The “Elvis Lives” Quilt Challenge was next. The innovative ways that people rose to the challenge was fun—fancy jean jackets with quilted Elvis faces, and pictorial quilts based on his hit songs. One swirling, colorful interpretation called Elvis in a Blender was made by a quilter who wasn’t especially fond of the singer but entered the competition anyway.
After the Elvis exhibit came the antique quilts. This section had a theme—A Century of Quilts. It displayed quilts from 1840 through 1940 with small cards giving a corresponding piece of quilt trivia. When the 1840 Chips and Whetstones quilt was made, quilters paid half a cent for a spool of thread; when the 1870 Ocean Waves quilt was being stitched, a whole quilt cost $3.00 to have quilted; and in 1920, when the pastel David and Goliath quilt was finished, Sears was selling American Standard Fancy Calico for ten cents a yard.

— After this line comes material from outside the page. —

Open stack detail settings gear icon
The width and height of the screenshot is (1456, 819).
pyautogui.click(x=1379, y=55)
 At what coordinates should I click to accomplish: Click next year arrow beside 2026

The last exhibit was fun and touching, and the quilters rose to the occasion as they usually do with both humor and warmth. Guild members were asked to show a baby quilt they’d made and tell the story behind its conception—a play on words, playfully intended.

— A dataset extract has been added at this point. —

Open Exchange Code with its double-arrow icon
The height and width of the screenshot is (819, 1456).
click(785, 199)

The display of quilts ran the gamut from a green and blue split rail with tiny cowboys depicted in the background (“Grandpa is a semiprofessional rodeo announcer”) to a red and white nine-patch with miniature baseball bats and gloves embroidered on every other square (“She never missed a Kansas City Chiefs game except the day I delivered her”) to an elaborate appliquéd carousel quilt made with fabric as glittery as jewels (“Her father and I met on a carousel. He was the operator and he let me ride five times for free”). Both of Becky’s daughters’ quilts were Amish. Whitney’s was a Tumbling Blocks design in cool blues, purples, and greens; Paige’s a colorful Amish Baskets in yellow, orange, and browns.
Customers were already starting to line up when I got back to Janet’s booth. We worked steadily for the next few hours, only speaking when I needed to ask her how to write something up or the price of some unmarked item. By a quarter to nine, the crowd had thinned considerably.